Mar 20, 2009 10:05 AM, By Phil Kurz

             

Last year was a difficult one for local TV news, and 2009 may be even bleaker as stations scramble to respond to economic, technological and budgetary challenges, according to the latest annual report from the Pew Research Center’s Project for Excellence in Journalism (PEJ) on the state of the news media.

By most yardsticks, PEJ’s “The State of the News Media” annual report finds local TV news in general to be in a state of decline. Station revenue, viewership, newsroom staffing and newsgathering budgets last year slipped and look to accelerate their decline in 2009, according to the report.

Local TV news isn’t suffering alone, however. All traditional media, with the exception of cable TV news, are experiencing serious challenges, ranging from stagnant or declining advertising revenue to changing news consumption patterns favoring online sources. The newspaper industry, while not at death’s door, is struggling with these tectonic shifts in news consumption behavior and how that is affecting ad revenue, the report said.

Even the brightest spot on the horizon for local TV news, according to the report, is tarnished by shifting news consumption patterns. While the report points out that local TV news remains atop the heap of sources news consumers turn to, viewership of local news was flat or in decline in most newscasts regardless of the time slot.

According to the new PEJ report, ABC, CBS, FOX and NBC affiliates “saw sharp audience declines” in evening and late-night news last year.
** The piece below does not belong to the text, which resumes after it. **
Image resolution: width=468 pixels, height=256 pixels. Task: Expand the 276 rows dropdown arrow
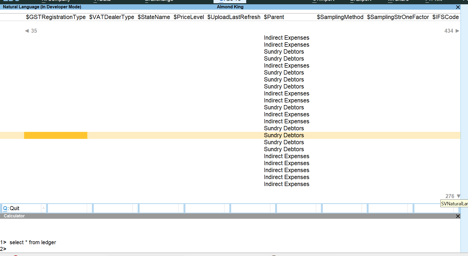tap(458, 196)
Morning news did somewhat better with ratings remaining “steady throughout the four sweeps months,” although they experienced share declines, it said.

Commercial revenue at local TV stations also declined in 2008 when compared to the previous year, which was particularly surprising because 2007 was not an election year. A significant factor pushing revenues lower in 2008 was how the nation’s declining economy affected automakers, which have pulled back on their car ads — the single largest source of revenue for most stations, the report said. “By some estimates,” according to the PEJ report, revenues “were cut in half” in the last year.

According to the report, cost-cutting “touched nearly everything and everyone,” including on-air talent by the fourth quarter of last year. Not only did stations find themselves under pressure from declining revenues last year, but the federal government’s decision to postpone the DTV transition until June means many local stations have unbudgeted technological expenses associated with maintaining their analog over-the-air TV service.

Financial stresses began touching local newsrooms in 2007, when 46 percent of news directors increased their budgets — down from 54 percent the preceding year, the report said quoting a survey conducted by researcher Bob Papper for the Radio-Television News Directors Association.

Findings from an updated survey polling fewer news directors in the second quarter of 2008 revealed news directors were less likely than before to be confident that they could maintain newsgathering resources or expand staff in the future. That sentiment likely deepened among news directors as the year wore on, PEJ reported, quoting Papper.